■ **Exercise description**:
List each line of the data in which the string "Switch" appears.

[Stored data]

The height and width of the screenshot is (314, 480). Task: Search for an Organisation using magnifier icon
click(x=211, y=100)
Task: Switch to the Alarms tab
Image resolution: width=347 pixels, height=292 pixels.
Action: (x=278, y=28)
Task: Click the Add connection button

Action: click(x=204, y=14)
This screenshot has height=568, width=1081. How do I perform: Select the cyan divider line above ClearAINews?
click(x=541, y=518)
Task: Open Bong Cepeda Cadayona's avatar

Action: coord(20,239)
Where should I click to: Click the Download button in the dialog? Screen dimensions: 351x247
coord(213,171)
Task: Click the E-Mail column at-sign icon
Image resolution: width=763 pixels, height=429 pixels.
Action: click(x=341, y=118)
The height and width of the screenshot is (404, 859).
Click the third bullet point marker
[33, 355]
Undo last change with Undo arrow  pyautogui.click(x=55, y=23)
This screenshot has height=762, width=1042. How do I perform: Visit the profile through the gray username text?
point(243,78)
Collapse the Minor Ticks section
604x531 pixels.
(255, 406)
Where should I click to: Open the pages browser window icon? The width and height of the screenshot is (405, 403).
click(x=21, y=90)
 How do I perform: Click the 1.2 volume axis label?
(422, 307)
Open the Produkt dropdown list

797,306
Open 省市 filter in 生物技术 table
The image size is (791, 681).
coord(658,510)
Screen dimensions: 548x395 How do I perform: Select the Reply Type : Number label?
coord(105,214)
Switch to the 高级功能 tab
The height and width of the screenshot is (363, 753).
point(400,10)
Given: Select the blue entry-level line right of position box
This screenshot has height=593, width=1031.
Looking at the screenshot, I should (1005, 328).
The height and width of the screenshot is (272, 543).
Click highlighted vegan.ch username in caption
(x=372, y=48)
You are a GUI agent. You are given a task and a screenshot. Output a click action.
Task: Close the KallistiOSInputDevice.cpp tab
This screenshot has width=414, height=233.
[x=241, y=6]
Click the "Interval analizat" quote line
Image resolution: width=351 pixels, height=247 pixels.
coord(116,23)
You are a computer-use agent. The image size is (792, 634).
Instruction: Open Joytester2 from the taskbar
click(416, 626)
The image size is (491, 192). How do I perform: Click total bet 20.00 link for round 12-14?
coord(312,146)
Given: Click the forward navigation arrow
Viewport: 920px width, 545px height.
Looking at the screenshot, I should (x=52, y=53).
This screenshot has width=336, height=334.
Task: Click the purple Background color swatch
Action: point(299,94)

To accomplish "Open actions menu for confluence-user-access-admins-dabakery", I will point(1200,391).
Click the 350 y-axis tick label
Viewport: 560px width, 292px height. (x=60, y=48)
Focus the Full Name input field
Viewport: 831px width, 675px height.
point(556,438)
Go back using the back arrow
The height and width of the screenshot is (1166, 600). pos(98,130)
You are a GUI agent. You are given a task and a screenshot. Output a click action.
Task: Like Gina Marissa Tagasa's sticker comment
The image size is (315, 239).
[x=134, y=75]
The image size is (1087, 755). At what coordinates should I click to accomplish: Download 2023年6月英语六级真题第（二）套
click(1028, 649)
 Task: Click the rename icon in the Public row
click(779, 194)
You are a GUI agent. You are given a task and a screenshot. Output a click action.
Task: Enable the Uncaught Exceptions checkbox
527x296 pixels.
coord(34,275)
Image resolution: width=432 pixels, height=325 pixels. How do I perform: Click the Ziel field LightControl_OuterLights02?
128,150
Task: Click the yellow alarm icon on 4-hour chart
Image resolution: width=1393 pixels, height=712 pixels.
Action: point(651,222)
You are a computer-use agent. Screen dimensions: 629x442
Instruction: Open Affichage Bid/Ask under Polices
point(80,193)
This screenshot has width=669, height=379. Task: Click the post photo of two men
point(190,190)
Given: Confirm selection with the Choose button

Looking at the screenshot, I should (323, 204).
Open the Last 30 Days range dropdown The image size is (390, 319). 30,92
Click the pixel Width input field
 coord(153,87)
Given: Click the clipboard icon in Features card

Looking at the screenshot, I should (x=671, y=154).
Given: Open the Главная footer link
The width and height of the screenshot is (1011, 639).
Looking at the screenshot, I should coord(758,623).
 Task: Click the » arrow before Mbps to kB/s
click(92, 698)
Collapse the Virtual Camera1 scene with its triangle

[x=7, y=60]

■ **Worked solution**:
Task: Switch to the Alarms tab
Switch to the 高级功能 tab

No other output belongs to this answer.